The Kittanning Run is one of the several streams draining the Allegheny Plateau, each one cutting an abrupt valley, one of the gaps of the Allegheny— one of several climbing valleys used for centuries by the Amerindian native peoples to pass East-to-West through the Allegheny Front escarpment, a barrier ridge separating the flat highlands plateau, the Appalachian Plateau—from the many barrier ridges making up the local Ridge-and-Valley Appalachians in the Central Pennsylvania heartland.

The stream was very likely followed by the Kittanning Path connecting the Indian communities west of the Alleghenies, especially Kittanning Village with the large Indian settlements in the Susquehanna Valley and points east though the naming of the divergent run up through the Kittanning Gap suggests settlers may have bent the trail up to the plateau along a wider shallower grade, perhaps more suitable to settlers carts and Conestoga wagons migrating west.
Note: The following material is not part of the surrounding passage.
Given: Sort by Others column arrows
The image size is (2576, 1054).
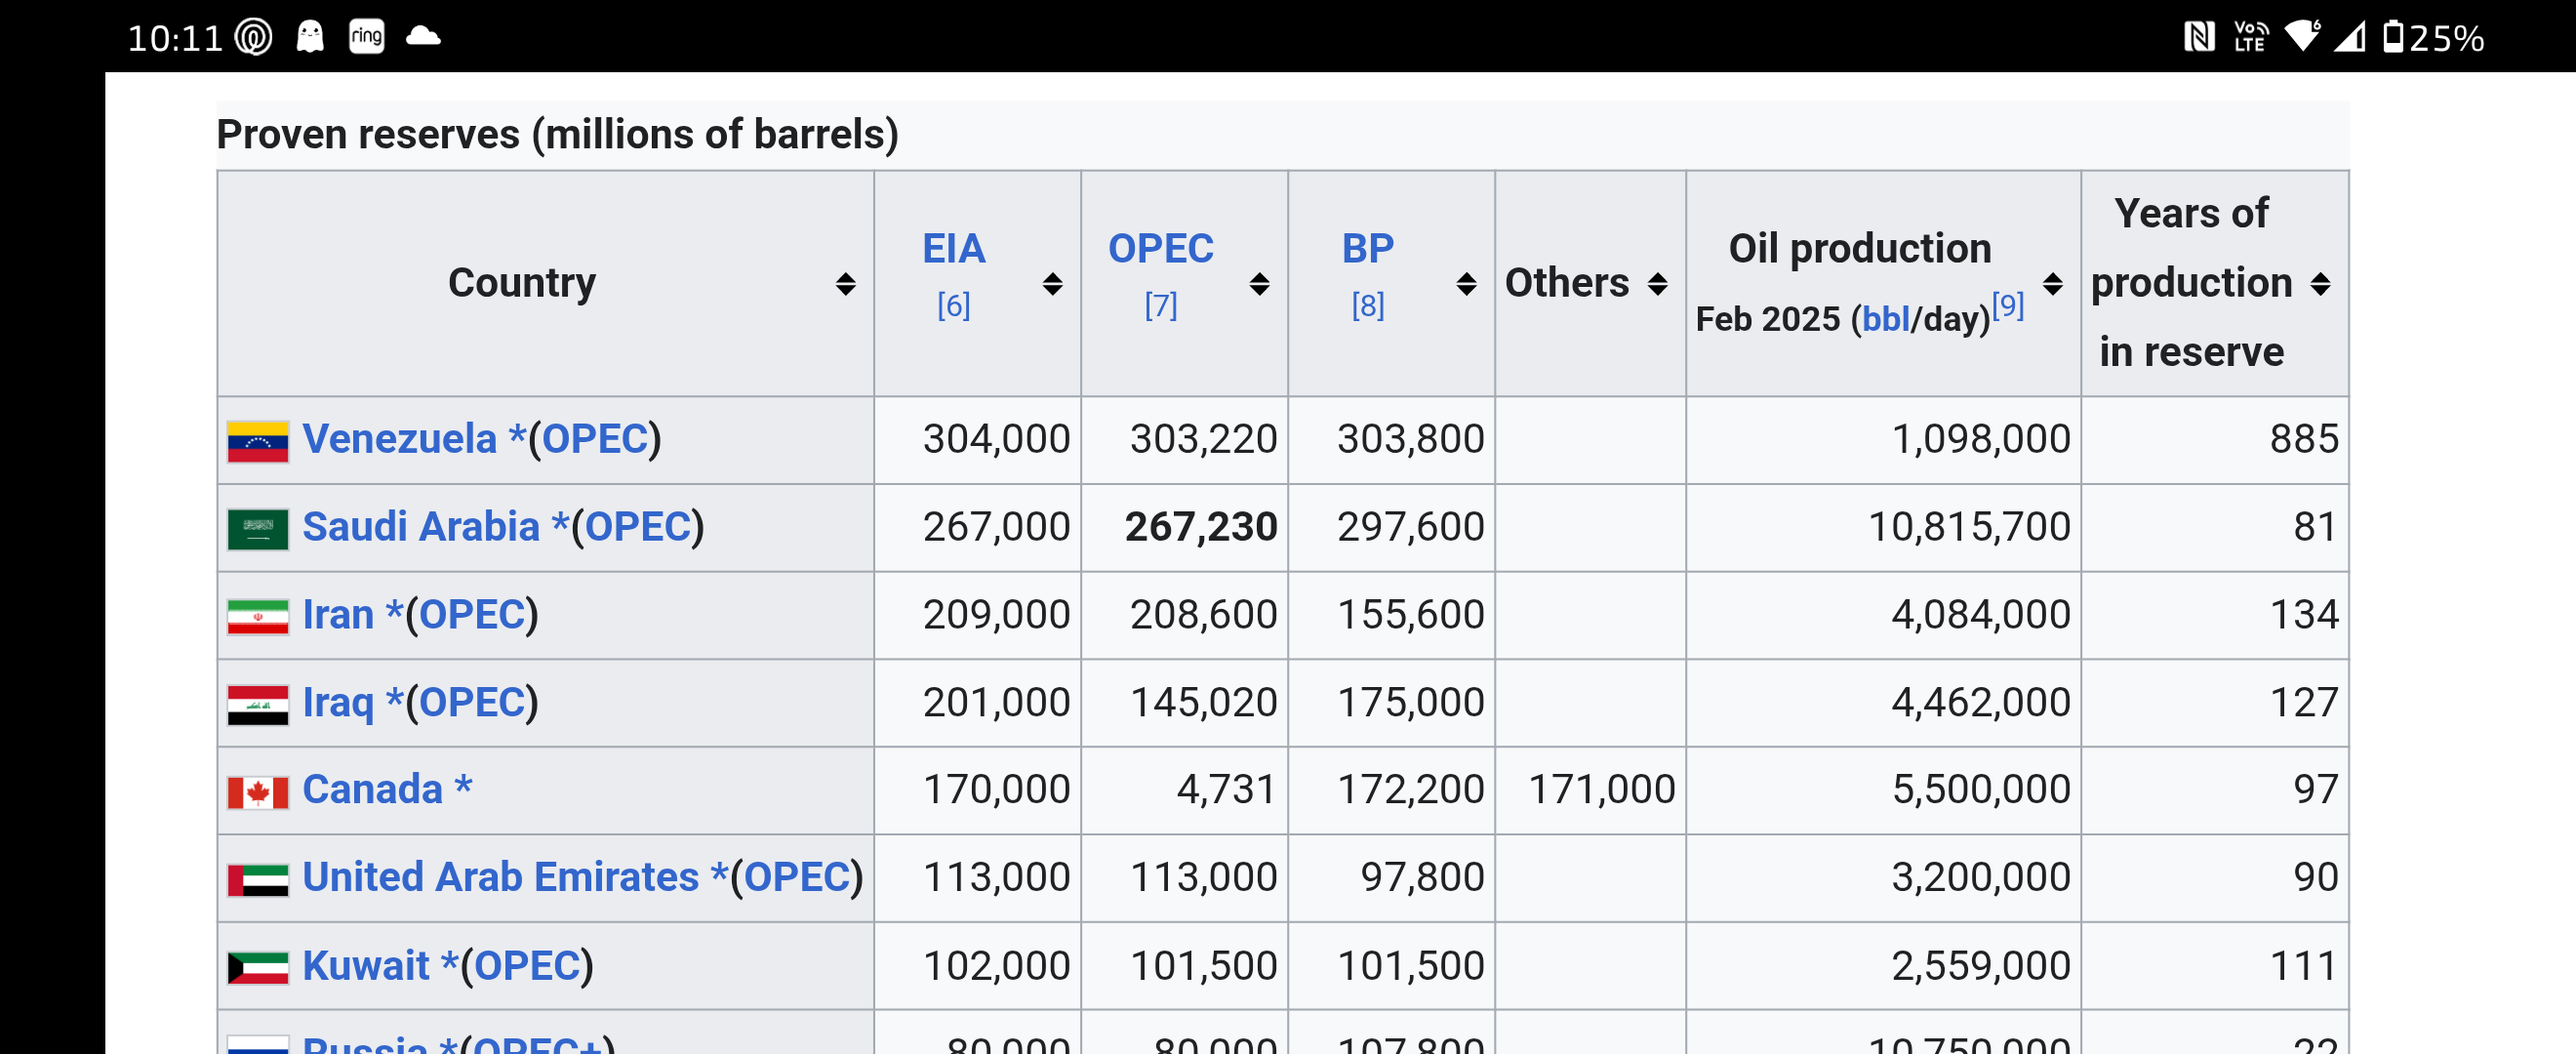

Unlike the Pennsylvania Canal System which built the Allegheny Portage Railroad for the 1845 railroad line chartered (ordered, in effect) to cross the Allegheny Mountains. The challenge of constructing a railroad through the ridge led to the construction of the unique Horseshoe Curve in 1854, once trumpeted as the world's busiest railway, and now designated as a National Historic Landmark.

==History==

In the 18th century the Kittanning Path passed through the gap, providing a route between central and western Pennsylvania for Native Americans and early white settlers. Why the gap is left of the Kittanning Run can only be speculated upon, but a topographical examination suggests for 16th-19th century peoples on foot or pulling a cart or Conestoga wagon, turning right up the gap would lead them across gentler climbing terrains, so may have been the path of choice up onto the tableland above versus the climbs along either bigger stream.